There is no doubt that the race to educate the next Mark Zuckerberg is fiercer than ever. But the drawback is that many colleges and universities are confusing what entrepreneurship is.

It is not only about creating tech startups or the next Facebook. It is also about the intrapreneurs: those workers who have mastered entrepreneurial principles in their day to day activities within an organization. These are very common mistakes, and the main reasons why a growing number of academics are skeptical about the rigorousness of this type of courses, because they delimit the discipline to a few trendy fields. Entrepreneurship should be an ethos, a mindset grounded on a diverse set of skills and competencies that prepare students for life, not a specific occupation.

Moreover, the common belief that innovators are young and rebel college dropouts is wrong. A recent study showed that a more accurate portrait of an entrepreneur is an older, well-educated immigrant. In the United States, more than one-third of the innovators, the scientists and engineers behind the advances in technology, were born outside the country. This revolutionizes the “iconic mythology” behind entrepreneurs. But the key finding of the study is that two-thirds of the immigrant innovators hold a Ph.D. in science or technology. Thomas Friedman, journalist and winner of the Pulitzer Prize, advises young entrepreneurs to imagine themselves as immigrants, because “new immigrants are paranoid optimists (…) they are risk-takers and they are persistent — both vital traits for entrepreneurs.” Even one of the most successful and famous college-dropouts, Bill Gates, encourages young people to pursue a higher education. For Gates, “The problem is that not enough people are finishing college,” and that is one of the reasons why he and his wife started the Bill & Melinda Gates Foundation, to support initiatives in education around the world.

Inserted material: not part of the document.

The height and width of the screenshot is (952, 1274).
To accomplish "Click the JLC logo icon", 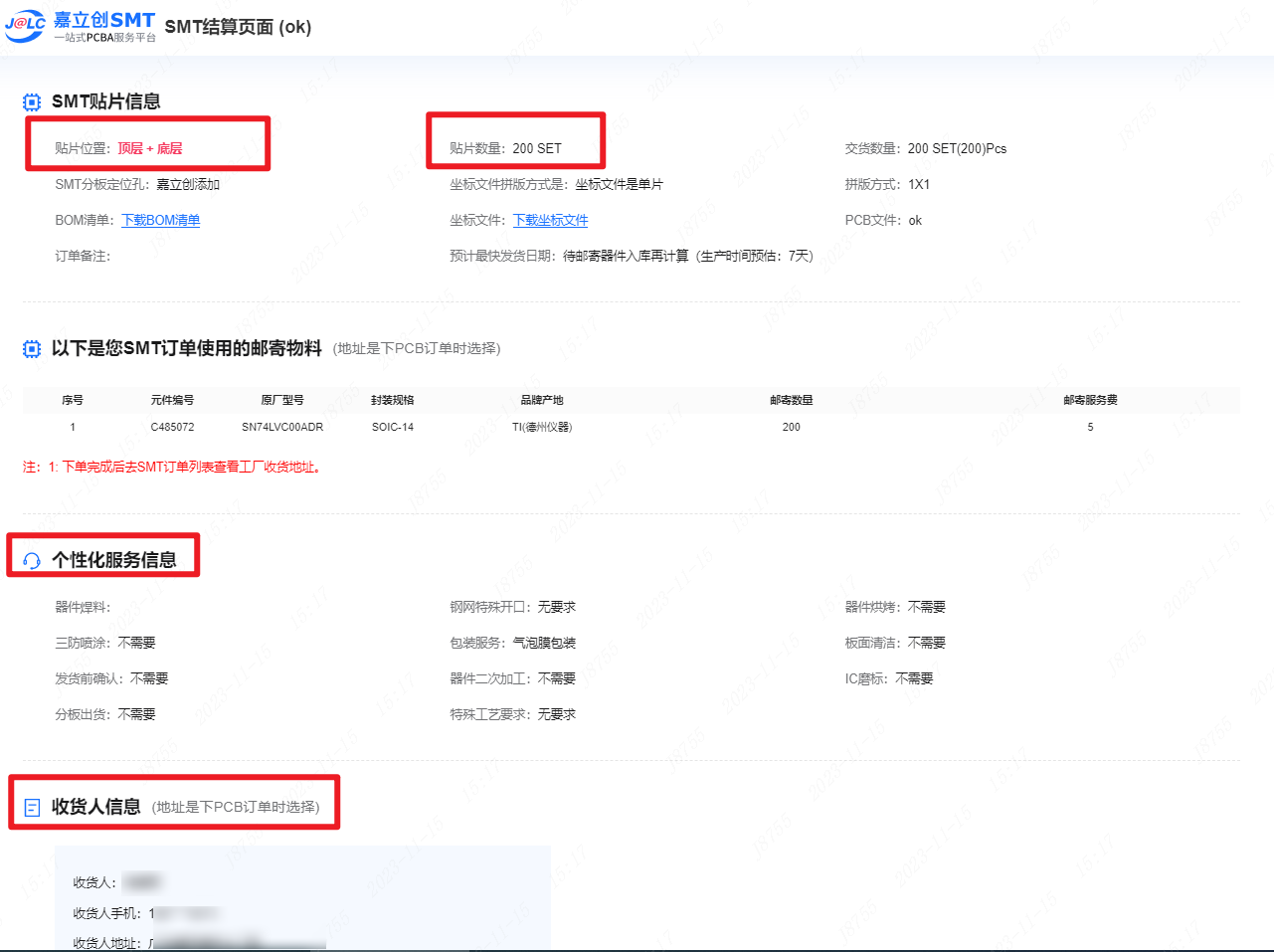I will click(x=25, y=24).
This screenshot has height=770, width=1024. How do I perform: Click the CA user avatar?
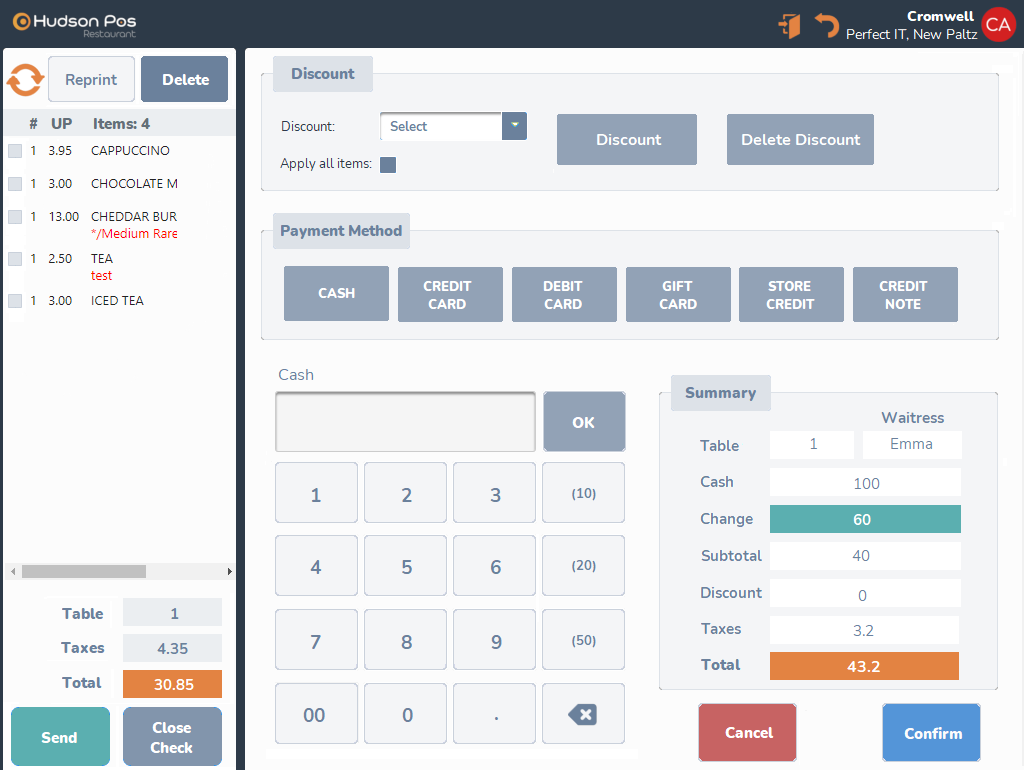998,25
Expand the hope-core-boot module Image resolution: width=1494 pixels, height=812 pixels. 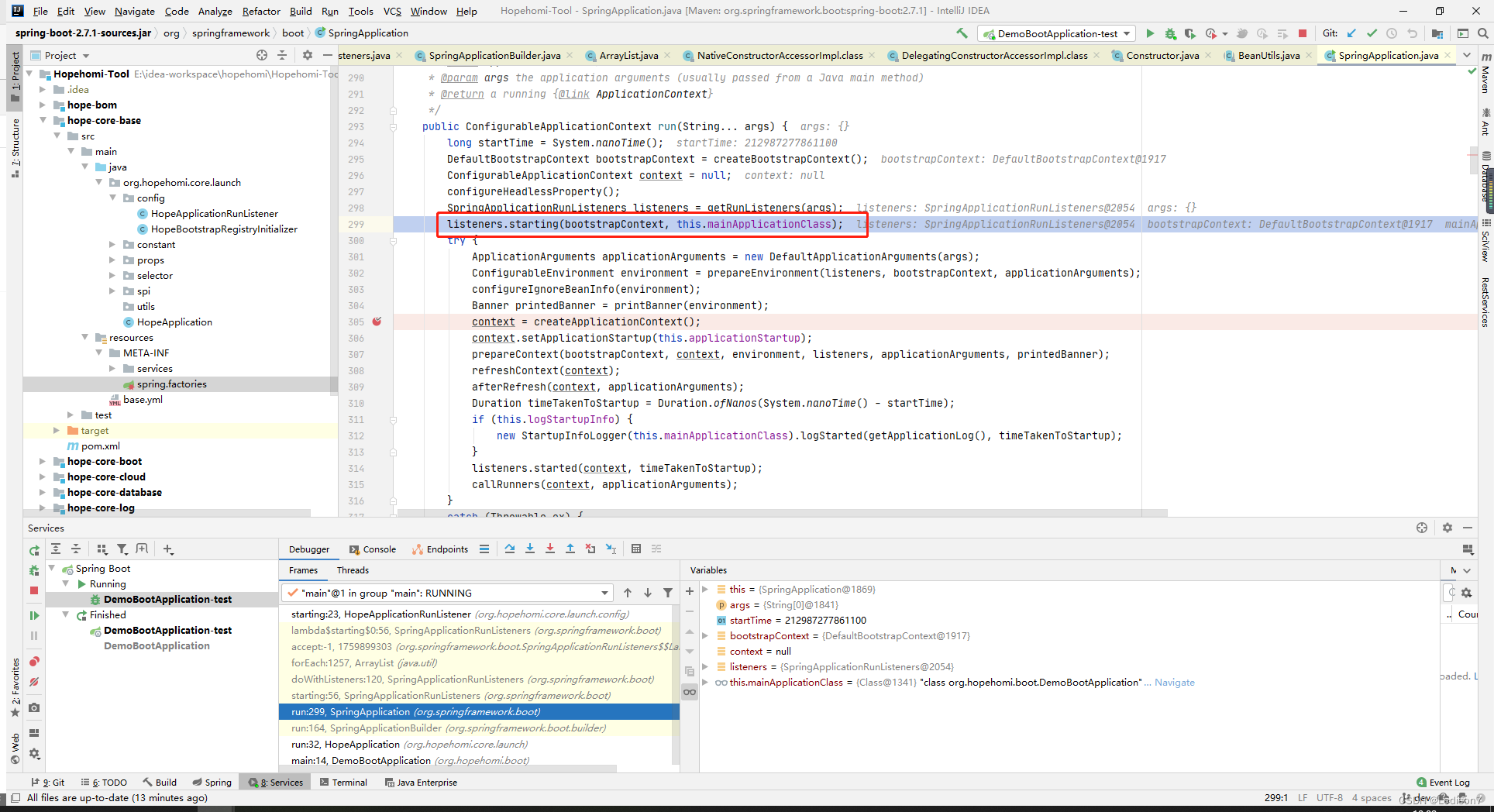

This tells us a lot about why and how entrepreneurship should be taught in schools. Entrepreneurship is and should be a lifelong learning process, starting as early as elementary school and progressing through all levels of education, including adult education.

It’s important to start at early age because kids nowadays need to develop a whole set of social and emotional skills to be ready for life. This skills are not only helpful to launch startups, it’s about learning how to be creative, optimist and to develop inventiveness and resilience that allow them to think and perform bold, creative and brave ideas that have a real social and economical impact in our society.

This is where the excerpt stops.